All of this has contributed to a general degradation of the neighborhood. At present, neither the Park Rangers, Portland Clean and Safe, the private Pacific Patrol officers, nor Portland Police have any enforcement power over this noisome problem. Nor, I would agree, should they, if we were speaking of smoking in and of itself. Littering and second-hand smoke inarguably pale in comparison to the car break-ins, public drunkenness, and violent crimes that occur in the downtown core.

But a smoking ban would give authorities more leverage over the people who tend to commit these crimes, and would, I hope, raise the level of patrolling in the park areas where trouble often occurs. This would be a great thing, given the considerable tourist traffic, not to mention the regular crowds of children who flow through the South Park Blocks on visits to the Art Museum, the Historical Society, and productions of the Oregon Children's Theater in the performing arts center.

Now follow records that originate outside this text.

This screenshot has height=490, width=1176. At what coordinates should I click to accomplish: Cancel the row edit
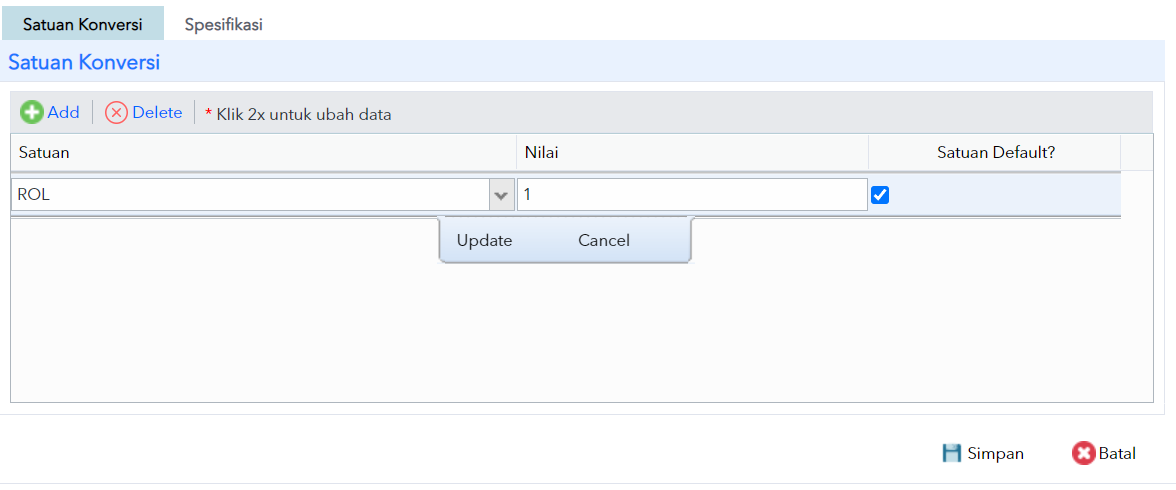pyautogui.click(x=604, y=241)
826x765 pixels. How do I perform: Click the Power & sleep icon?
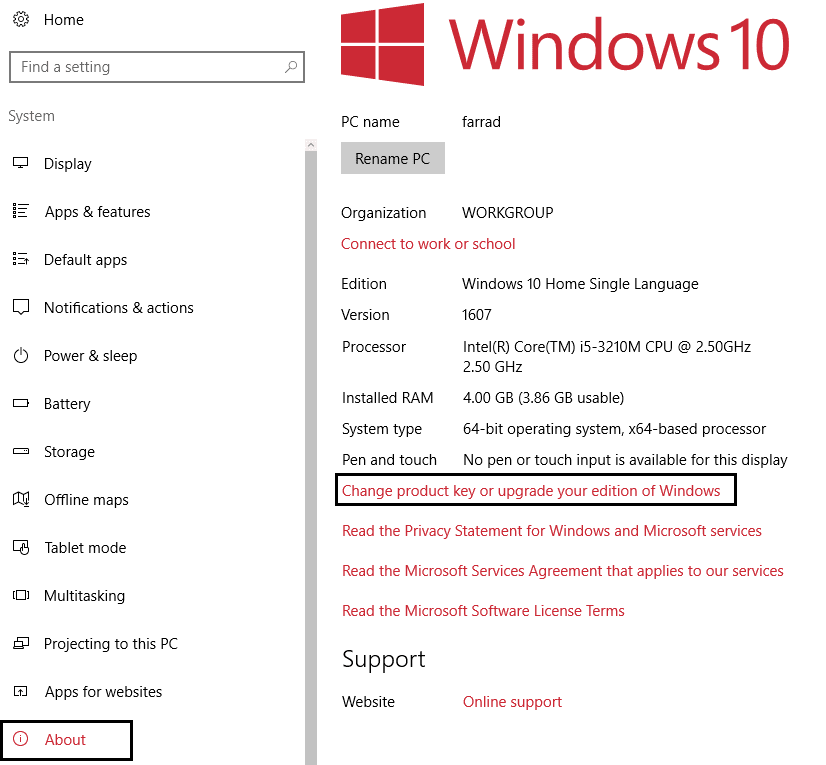click(x=21, y=355)
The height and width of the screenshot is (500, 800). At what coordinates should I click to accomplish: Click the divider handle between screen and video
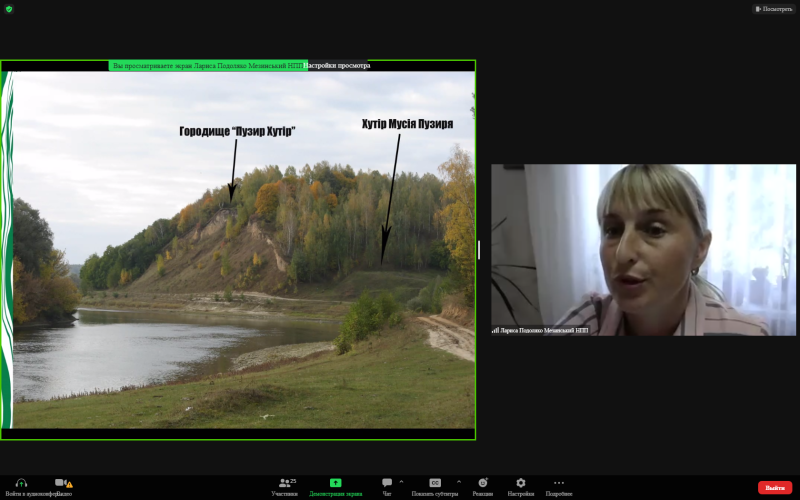pyautogui.click(x=479, y=250)
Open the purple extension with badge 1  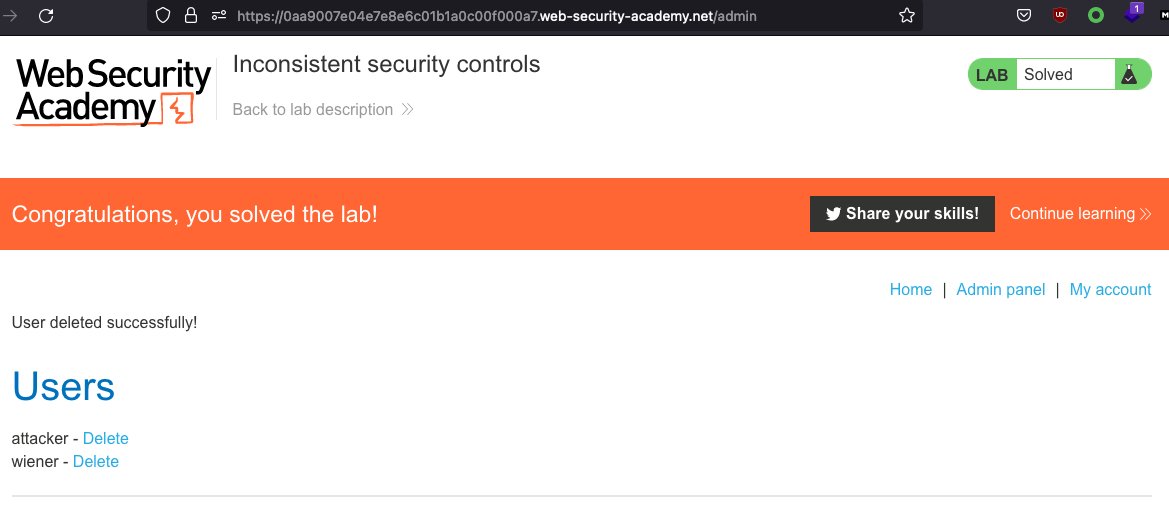coord(1132,14)
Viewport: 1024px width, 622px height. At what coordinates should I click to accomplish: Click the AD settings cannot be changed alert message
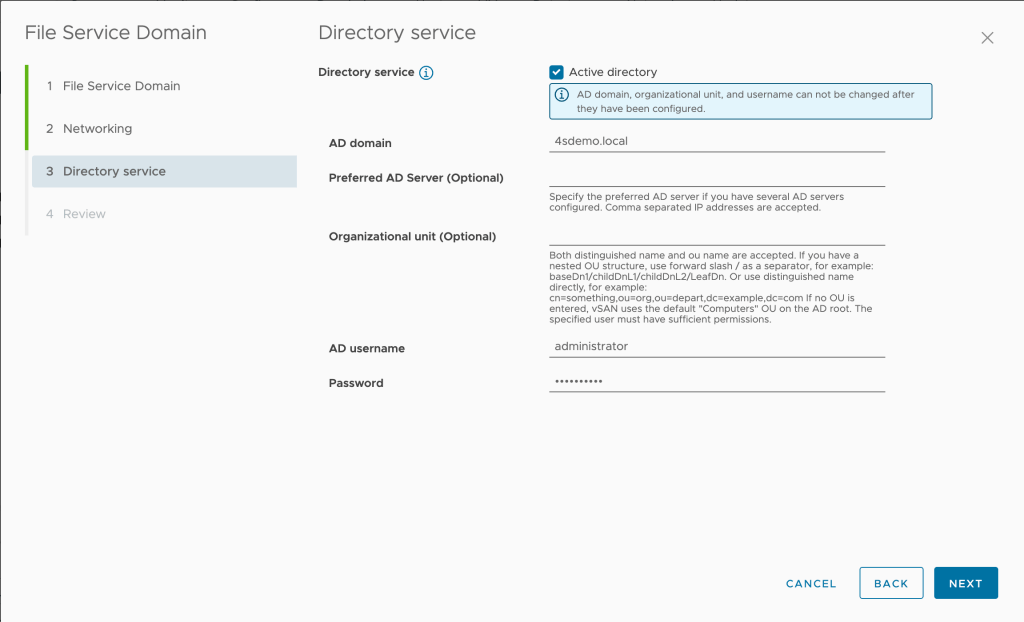(x=745, y=101)
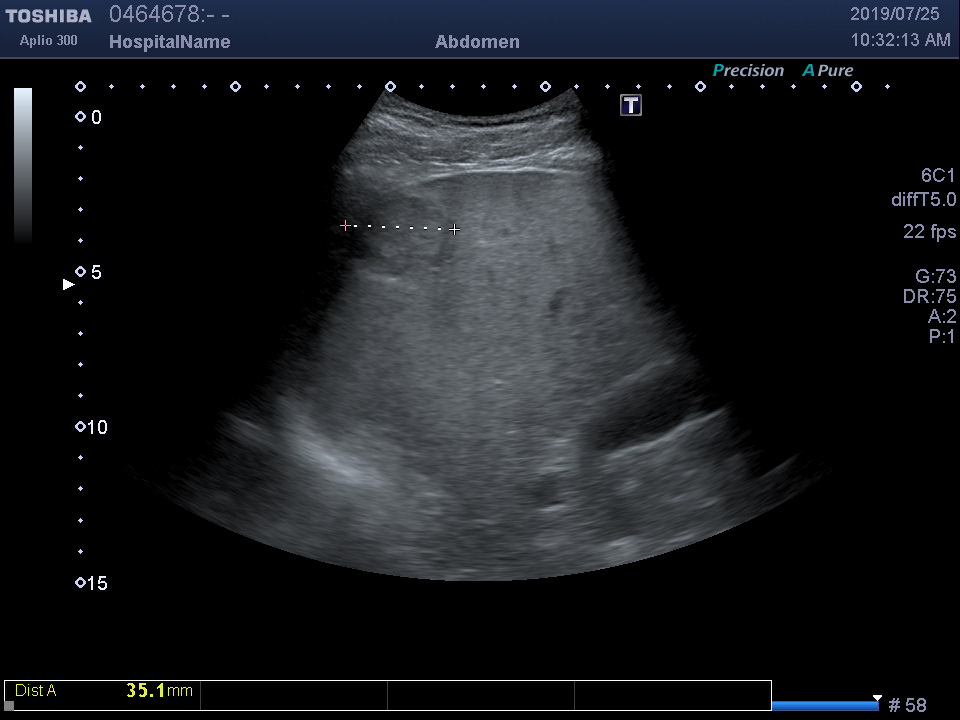
Task: Toggle the Precision imaging indicator
Action: [x=748, y=71]
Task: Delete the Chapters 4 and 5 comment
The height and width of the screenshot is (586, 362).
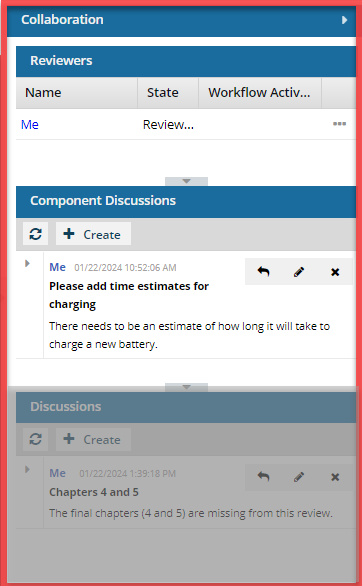Action: (x=335, y=477)
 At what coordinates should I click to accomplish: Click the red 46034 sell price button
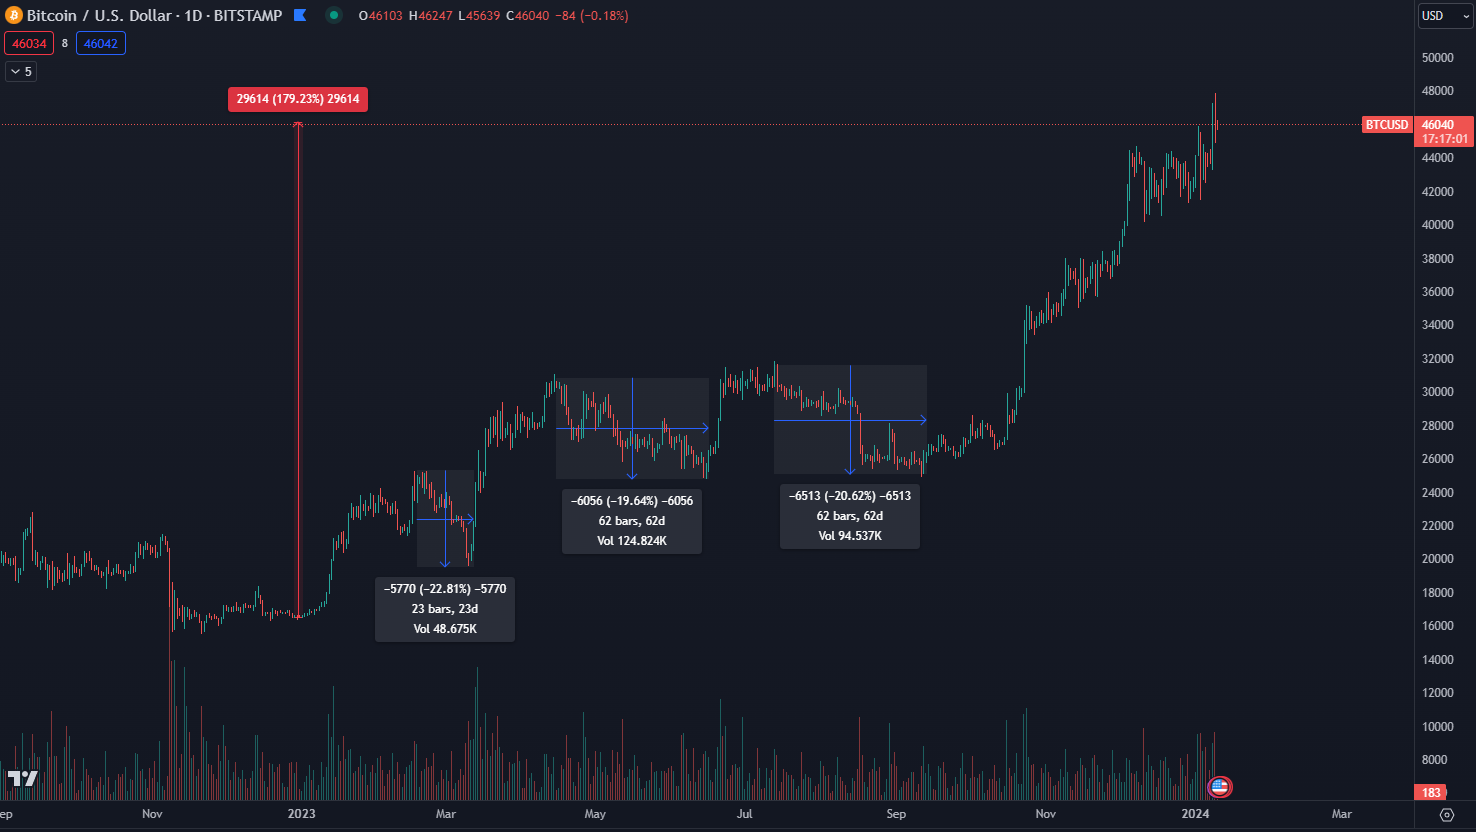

The examples of the bans in Pioneer Courthouse Square and Director Park should indicate the advantages to be enjoyed. People love to spend time in those spaces, and the same should be true of the parks. I have repeatedly had confrontations with skateboarders at the Peace Chant statue, many of whom have grown increasingly belligerent because they know the authorities won’t show up in time to throw them out or impose sanctions. I don't dare confront the drug dealers, vagrants, or crazy people who wander the park.

It feels like a war, and many of us are feeling like giving up. Starting with the Downtown Plan in the early 1970s, the city did wonderful things to battle suburban flight and attract citizens back into the downtown core to live. But too often, the council seems unaware that 12,000 of us live in the downtown area, pay taxes, contribute to the life of the city, and yet have to battle the litter, abuse, trash, cigarette butts, excrement, and daily begging of people the city can’t or won’t do anything about.

You’re losing us, in spirit and, more and more likely, in body as well.

Please pass the parks smoking ban.



Although the Oregonian editorialist attacked the proposed ordinance again last December on the basis of freedom of choice for smokers as well as the need to “keep Portland weird,” a pair of current or recent Portland Parks board members fired back. And across the rest of the country, change is looking inevitable.

Nearly 500 U.S. cities, counties, and towns have already banned smoking in public parks. It’s probably no surprise that Salt Lake City is one of them. San Francisco enacted a ban ’way back in 2004 that’s still one of the strictest in the country.

Chicago banned smoking on public playgrounds and beaches (including 26 miles of Lake Michigan lakefront) in 2007. In the same year, the mayor of Albuquerque enacted a ban by executive order, and though the city council opposed the order and called it “unenforceable,” it remains in effect.

Los Angeles County passed its smoking ban in 2009. The only exceptions are actors on films sets and in theatrical productions, and then only in consultation with a fire official and at the discretion of the parks director.

In addition, our namesake city, Portland, Maine, passed a ban on smoking in public parks two years ago. Perhaps the greatest sign of changing times, however, occurred last year when CVS, the largest drugstore chain in the country in terms of sales, decided it would discontinue selling tobacco products.

Whether in acknowledgement that it’s kind of hypocritical for a pharmacy and health-care products retailer to sell addictive drugs that damage the respiratory tract, or just a corporate response to what appears to be an ever-dwindling market, that’s a heartening development.